I am not concerned at all, at this stage, with the constitutional validity of the aforesaid amendment or of any other amendment entailed by the enactment of Law 79/82 and I leave all these issues entirely open.
The opinion of the Court, as expressed in this judgment, will now be transmitted to the District Court of Nicosia so as to be applied in determining the proceedings in respect of which the two Cases Stated in question have come before us.
TRIANTAFYLLIDES P.: Mr. Justice Savvides, who is abroad, has asked me to convey that he agrees with the judgment just delivered.
HADJIANASTASSIOU. J.: As I find myself in agreement with the President of the Court, we should sustain the Debtor’s Relief (Temporary Provisions) Law 24/79 as a valid enactment regulating the repayment of the debts by debtors, who are displaced and stricken because of the Turkish invasion of our country.

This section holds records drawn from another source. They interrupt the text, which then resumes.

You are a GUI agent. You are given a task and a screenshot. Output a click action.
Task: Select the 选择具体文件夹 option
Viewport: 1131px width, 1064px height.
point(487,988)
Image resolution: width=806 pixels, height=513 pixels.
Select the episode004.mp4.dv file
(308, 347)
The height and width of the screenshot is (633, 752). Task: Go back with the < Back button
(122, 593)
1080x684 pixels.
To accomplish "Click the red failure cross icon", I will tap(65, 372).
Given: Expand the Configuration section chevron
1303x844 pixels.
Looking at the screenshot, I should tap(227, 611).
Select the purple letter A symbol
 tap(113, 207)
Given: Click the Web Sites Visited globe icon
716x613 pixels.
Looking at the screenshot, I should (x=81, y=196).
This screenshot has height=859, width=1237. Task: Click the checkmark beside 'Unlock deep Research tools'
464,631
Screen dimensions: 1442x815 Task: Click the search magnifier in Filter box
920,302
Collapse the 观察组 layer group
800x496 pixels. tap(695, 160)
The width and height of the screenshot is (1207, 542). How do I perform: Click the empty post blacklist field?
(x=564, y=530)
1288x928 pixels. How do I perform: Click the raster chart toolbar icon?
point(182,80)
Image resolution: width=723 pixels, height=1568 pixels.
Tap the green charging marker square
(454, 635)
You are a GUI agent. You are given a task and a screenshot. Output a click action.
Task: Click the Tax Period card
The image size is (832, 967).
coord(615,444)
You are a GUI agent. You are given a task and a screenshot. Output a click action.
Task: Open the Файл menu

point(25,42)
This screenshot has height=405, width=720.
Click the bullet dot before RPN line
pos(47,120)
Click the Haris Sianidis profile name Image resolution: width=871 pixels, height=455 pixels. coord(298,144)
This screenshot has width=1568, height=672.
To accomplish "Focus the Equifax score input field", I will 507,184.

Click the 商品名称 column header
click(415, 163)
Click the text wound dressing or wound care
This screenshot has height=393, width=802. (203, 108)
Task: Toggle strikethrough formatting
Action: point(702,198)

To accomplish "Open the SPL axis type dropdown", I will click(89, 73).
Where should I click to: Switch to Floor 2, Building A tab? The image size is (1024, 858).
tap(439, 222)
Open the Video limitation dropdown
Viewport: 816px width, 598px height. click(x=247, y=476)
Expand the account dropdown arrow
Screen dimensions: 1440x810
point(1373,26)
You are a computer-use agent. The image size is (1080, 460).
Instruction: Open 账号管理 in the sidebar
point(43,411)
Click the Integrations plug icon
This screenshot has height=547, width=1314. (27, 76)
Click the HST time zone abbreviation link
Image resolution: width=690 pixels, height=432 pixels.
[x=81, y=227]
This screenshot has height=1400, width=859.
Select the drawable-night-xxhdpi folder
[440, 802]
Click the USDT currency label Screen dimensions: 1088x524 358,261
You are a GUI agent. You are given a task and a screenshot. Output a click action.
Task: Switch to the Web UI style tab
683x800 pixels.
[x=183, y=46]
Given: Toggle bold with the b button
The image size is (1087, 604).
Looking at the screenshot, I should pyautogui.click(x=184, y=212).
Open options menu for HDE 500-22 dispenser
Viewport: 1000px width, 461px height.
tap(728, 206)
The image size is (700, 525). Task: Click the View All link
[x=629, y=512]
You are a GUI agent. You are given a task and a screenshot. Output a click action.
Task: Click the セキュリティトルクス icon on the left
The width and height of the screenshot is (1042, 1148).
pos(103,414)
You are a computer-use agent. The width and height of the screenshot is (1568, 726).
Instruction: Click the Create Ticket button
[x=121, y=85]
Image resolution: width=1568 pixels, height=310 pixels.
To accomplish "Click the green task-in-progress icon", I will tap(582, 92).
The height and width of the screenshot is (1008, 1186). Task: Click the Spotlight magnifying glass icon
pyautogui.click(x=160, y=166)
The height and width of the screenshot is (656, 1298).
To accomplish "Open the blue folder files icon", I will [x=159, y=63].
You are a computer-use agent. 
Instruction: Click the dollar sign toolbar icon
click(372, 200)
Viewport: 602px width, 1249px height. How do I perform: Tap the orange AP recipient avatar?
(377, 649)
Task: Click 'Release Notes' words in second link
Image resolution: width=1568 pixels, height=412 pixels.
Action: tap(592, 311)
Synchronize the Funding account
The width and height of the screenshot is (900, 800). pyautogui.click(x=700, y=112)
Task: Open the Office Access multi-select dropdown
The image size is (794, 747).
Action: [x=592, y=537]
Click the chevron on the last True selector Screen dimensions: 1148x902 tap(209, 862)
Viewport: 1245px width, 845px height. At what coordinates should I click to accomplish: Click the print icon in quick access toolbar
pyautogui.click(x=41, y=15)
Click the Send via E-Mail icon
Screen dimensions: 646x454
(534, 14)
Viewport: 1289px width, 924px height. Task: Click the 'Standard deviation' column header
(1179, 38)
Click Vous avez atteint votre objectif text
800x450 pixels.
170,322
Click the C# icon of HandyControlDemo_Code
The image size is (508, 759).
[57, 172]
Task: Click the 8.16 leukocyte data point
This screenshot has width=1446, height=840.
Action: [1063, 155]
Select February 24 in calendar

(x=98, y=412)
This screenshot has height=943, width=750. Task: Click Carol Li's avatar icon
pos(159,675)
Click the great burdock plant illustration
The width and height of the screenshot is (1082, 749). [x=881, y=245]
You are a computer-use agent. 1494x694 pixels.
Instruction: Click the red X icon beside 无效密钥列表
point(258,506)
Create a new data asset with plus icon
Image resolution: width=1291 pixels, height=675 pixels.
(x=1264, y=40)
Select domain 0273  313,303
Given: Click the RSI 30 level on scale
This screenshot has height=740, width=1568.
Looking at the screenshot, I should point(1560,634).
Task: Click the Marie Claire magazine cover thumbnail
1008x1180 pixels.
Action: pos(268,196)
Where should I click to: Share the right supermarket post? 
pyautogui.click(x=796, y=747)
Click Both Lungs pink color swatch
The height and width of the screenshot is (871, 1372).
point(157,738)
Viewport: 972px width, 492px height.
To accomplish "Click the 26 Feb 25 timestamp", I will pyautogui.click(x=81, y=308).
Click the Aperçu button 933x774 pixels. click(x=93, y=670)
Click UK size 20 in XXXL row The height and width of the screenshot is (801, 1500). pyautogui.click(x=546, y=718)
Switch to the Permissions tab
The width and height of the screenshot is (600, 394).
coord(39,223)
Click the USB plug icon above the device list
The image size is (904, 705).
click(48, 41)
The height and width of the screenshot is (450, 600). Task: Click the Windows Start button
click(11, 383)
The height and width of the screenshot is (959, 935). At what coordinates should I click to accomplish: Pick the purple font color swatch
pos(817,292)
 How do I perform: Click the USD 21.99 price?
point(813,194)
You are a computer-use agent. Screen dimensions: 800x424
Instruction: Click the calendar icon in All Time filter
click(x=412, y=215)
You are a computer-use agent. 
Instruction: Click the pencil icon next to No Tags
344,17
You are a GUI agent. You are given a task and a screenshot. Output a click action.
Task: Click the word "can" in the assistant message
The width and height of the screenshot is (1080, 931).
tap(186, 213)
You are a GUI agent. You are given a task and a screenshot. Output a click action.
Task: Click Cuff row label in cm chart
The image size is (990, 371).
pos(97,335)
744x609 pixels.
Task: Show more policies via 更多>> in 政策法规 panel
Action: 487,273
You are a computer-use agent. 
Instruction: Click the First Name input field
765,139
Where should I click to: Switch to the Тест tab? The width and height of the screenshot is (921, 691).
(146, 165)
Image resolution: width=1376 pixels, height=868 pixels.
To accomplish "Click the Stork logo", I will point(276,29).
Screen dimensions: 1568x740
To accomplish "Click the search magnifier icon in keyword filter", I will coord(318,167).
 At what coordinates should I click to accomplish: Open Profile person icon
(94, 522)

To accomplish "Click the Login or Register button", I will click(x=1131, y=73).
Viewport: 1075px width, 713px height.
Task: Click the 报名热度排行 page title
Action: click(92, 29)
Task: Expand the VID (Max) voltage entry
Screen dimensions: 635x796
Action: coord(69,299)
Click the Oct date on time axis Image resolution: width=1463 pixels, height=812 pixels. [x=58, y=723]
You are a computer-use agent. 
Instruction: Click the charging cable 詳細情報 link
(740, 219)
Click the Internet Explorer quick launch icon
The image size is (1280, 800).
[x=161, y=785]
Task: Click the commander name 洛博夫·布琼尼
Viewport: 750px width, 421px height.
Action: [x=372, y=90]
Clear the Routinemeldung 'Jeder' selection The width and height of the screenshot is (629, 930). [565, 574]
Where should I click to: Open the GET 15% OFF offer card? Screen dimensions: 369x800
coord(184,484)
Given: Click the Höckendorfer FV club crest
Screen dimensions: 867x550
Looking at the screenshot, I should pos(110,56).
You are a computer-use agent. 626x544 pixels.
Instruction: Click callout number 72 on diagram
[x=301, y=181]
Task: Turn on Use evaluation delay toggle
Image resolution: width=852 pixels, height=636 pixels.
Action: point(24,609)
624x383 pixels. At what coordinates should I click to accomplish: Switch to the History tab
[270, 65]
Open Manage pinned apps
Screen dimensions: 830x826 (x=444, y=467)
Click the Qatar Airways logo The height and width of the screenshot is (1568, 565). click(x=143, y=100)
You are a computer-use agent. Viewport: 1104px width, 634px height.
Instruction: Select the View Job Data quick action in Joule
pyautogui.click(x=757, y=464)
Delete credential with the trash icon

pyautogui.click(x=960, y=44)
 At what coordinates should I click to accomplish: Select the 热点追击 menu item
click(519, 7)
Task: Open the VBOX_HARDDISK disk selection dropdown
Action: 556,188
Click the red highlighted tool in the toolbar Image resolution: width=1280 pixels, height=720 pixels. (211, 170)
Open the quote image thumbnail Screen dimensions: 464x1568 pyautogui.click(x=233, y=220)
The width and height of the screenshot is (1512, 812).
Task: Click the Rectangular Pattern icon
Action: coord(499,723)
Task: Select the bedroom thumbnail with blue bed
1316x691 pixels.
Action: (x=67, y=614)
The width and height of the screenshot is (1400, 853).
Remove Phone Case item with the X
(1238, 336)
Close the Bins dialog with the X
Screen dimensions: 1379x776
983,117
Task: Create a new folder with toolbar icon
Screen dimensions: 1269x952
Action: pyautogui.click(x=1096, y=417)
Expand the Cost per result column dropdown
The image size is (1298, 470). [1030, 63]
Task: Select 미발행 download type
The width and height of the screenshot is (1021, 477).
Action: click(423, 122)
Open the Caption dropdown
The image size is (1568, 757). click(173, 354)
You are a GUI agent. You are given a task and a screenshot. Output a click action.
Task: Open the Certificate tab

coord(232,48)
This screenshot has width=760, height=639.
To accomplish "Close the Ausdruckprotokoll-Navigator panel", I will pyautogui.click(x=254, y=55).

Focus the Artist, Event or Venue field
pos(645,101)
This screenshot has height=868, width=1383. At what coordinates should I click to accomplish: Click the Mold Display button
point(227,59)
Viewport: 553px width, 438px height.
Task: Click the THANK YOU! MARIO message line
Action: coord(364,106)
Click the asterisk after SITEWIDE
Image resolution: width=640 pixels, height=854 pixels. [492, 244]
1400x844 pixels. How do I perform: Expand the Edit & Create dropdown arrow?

The two stated cases came before the Court by virtue of the provisions Of s.9 of the Debtors Relief (Temporary Provisions) Law 1979, (Law 24/79). On the application of counsel for both parties, the question upon which the opinion of the Court is desired is:-
“Whether sections 3(1) and 4 of the Debtors Relief (Temporary Provisions) Law 24779 are unconstitutional as being repugnant to the right of property, the principle that each person should contribute to the public burdens in accordance with his means, the right of exercise of a profession or business, the right of freedom of contract, the principle[*66]of equality and the right to have access to the Courts, as the aforesaid are declared and safeguarded in Articles 23, 24, 25, 26, 28 and 30 of the Constitution, respectively, and the Supreme Court is respectfully requested to remit the matter to this Court with its opinion thereon”.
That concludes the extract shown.